- **Brief**
Given the material below, output exactly the lines from the line with "Task: Select the IP heatmap tile" to the line with "Click the URL input field", both ends included, and no other lines.

- **Extracted records**

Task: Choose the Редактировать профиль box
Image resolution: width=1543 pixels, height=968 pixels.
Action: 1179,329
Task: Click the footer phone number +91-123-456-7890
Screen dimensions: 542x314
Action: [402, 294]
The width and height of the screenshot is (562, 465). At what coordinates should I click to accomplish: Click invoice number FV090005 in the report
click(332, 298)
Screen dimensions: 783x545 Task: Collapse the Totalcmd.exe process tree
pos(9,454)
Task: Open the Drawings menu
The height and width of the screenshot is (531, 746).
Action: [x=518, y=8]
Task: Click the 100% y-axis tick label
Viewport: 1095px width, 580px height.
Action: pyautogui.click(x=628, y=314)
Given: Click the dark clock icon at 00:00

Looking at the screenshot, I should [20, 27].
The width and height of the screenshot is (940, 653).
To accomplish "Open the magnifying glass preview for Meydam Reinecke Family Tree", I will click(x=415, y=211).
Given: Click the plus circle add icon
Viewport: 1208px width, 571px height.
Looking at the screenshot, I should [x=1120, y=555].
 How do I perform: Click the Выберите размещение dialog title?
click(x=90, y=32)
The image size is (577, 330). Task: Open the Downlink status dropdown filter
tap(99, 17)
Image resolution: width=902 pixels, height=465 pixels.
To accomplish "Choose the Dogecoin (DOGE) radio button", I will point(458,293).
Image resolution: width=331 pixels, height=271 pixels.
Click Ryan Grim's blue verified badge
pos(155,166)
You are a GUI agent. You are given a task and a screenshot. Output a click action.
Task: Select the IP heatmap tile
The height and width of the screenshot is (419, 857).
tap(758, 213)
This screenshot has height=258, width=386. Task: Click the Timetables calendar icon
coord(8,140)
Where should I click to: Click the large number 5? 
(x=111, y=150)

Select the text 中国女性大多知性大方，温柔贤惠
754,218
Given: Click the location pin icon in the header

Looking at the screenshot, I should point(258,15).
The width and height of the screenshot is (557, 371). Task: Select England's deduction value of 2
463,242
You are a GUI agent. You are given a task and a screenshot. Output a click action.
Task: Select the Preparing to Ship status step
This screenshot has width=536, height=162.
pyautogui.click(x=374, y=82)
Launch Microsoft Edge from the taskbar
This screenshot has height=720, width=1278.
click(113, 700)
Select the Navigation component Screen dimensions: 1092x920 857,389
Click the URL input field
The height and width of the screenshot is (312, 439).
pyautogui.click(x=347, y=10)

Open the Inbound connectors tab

- **Task answer**
Task: Select the IP heatmap tile
The height and width of the screenshot is (419, 857).
tap(758, 213)
This screenshot has height=258, width=386. Task: Click the Timetables calendar icon
coord(8,140)
Where should I click to: Click the large number 5? 
(x=111, y=150)

Select the text 中国女性大多知性大方，温柔贤惠
754,218
Given: Click the location pin icon in the header

Looking at the screenshot, I should point(258,15).
The width and height of the screenshot is (557, 371). Task: Select England's deduction value of 2
463,242
You are a GUI agent. You are given a task and a screenshot. Output a click action.
Task: Select the Preparing to Ship status step
This screenshot has width=536, height=162.
pyautogui.click(x=374, y=82)
Launch Microsoft Edge from the taskbar
This screenshot has height=720, width=1278.
click(113, 700)
Select the Navigation component Screen dimensions: 1092x920 857,389
Click the URL input field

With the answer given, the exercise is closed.